◆ **Short task**:
Please copy out the text of every item below word for word, leaving out the pictures.
--- start Material for this exercise ---
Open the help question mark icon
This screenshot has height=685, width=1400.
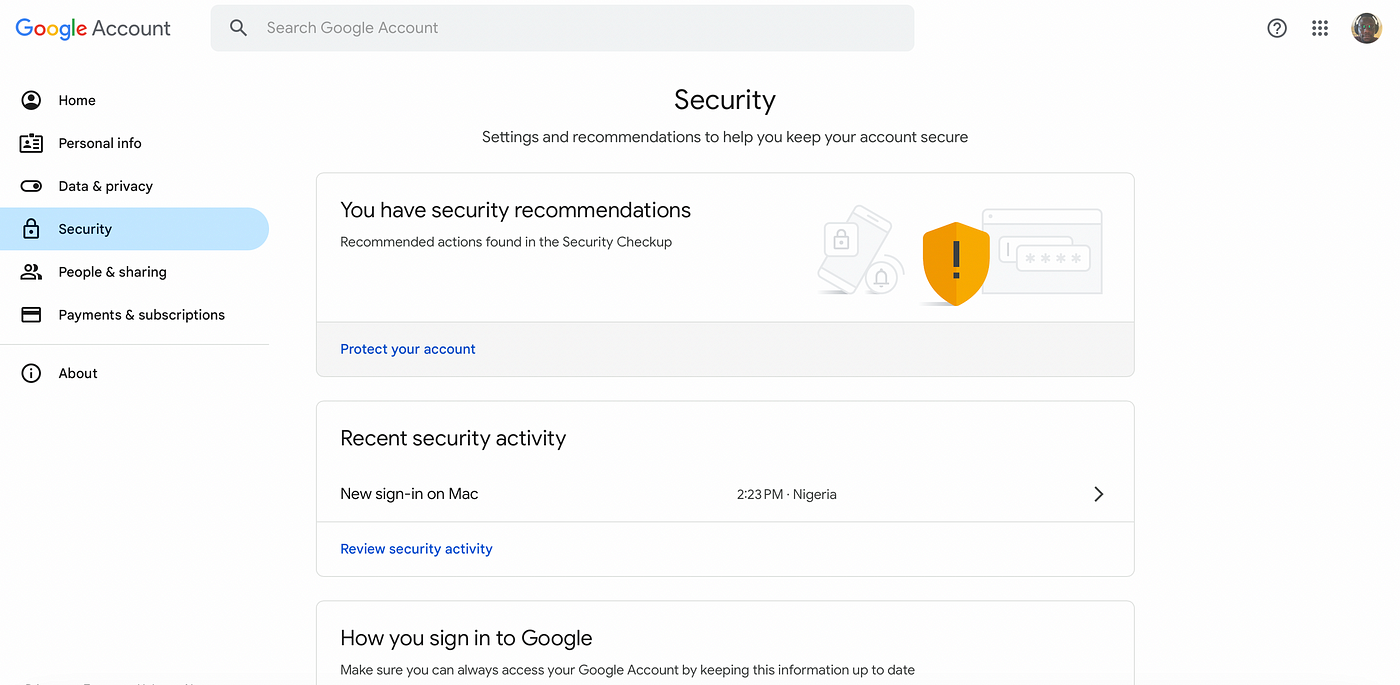1277,28
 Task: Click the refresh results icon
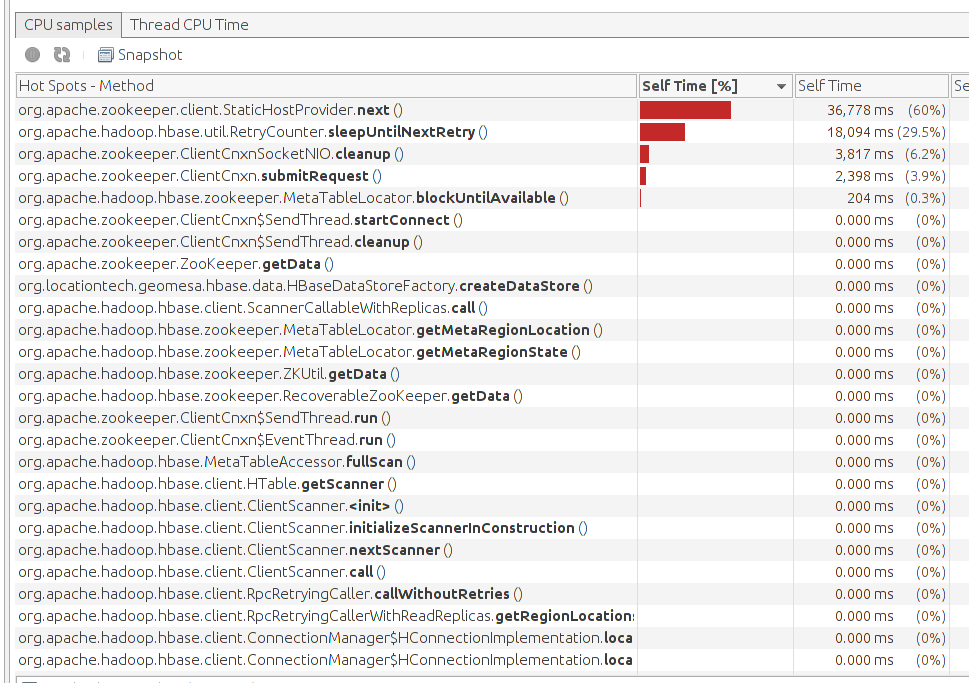(x=62, y=55)
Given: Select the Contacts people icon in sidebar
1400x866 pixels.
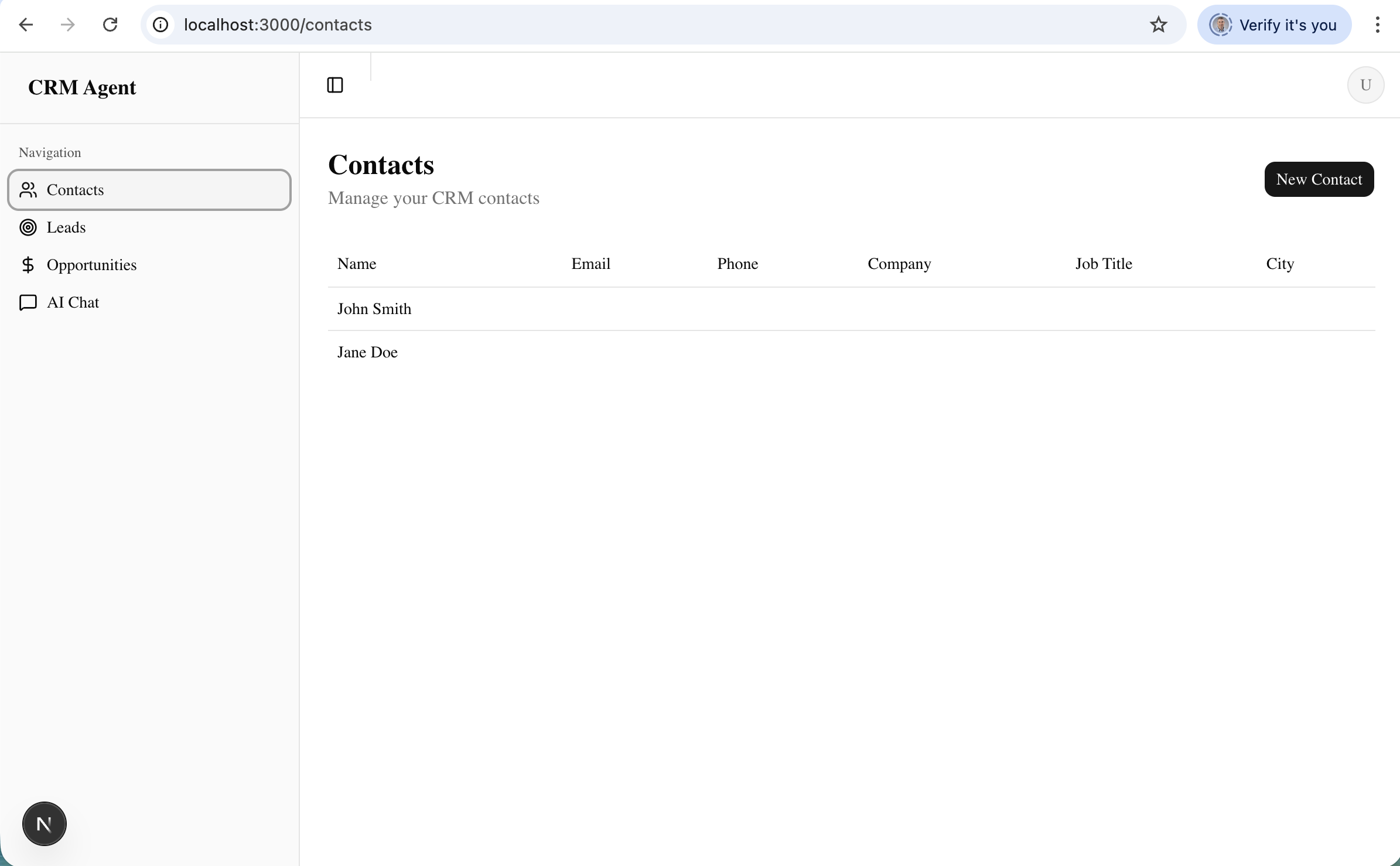Looking at the screenshot, I should [x=28, y=190].
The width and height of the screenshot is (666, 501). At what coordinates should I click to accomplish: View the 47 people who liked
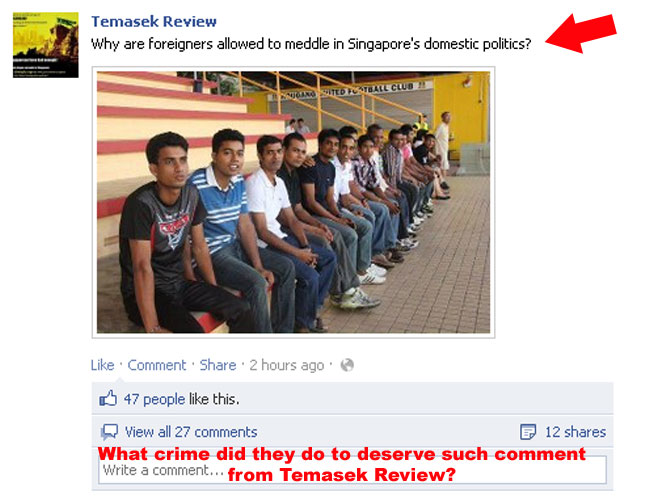tap(154, 399)
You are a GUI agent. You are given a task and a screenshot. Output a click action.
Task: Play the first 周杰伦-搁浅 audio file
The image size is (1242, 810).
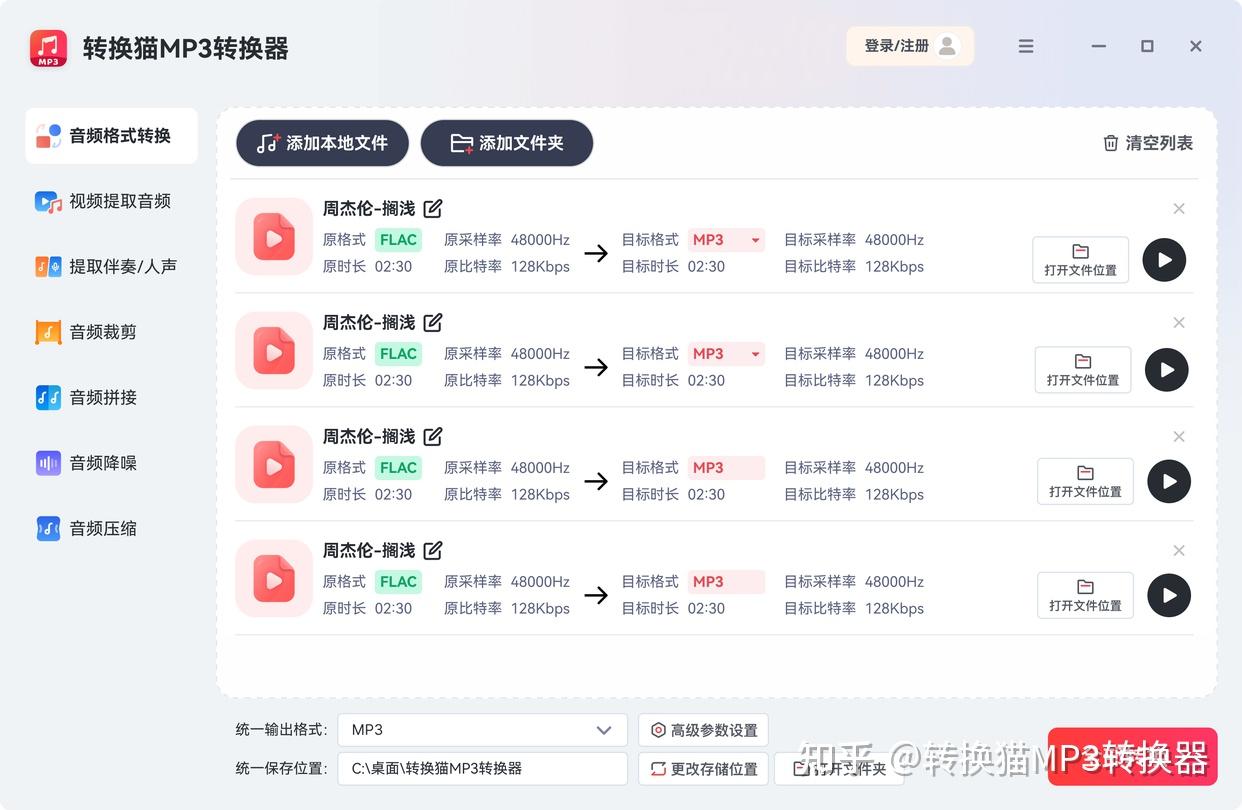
--- end Material for this exercise ---
◆ **Result of this exercise**:
Open the help question mark icon
This screenshot has height=685, width=1400.
1277,28
 Task: Click the refresh results icon
(x=62, y=55)
Given: Select the Contacts people icon in sidebar
1400x866 pixels.
Looking at the screenshot, I should [x=28, y=190].
The width and height of the screenshot is (666, 501). At what coordinates should I click to accomplish: View the 47 people who liked
tap(154, 399)
You are a GUI agent. You are given a task and a screenshot. Output a click action.
Task: Play the first 周杰伦-搁浅 audio file
The image size is (1242, 810).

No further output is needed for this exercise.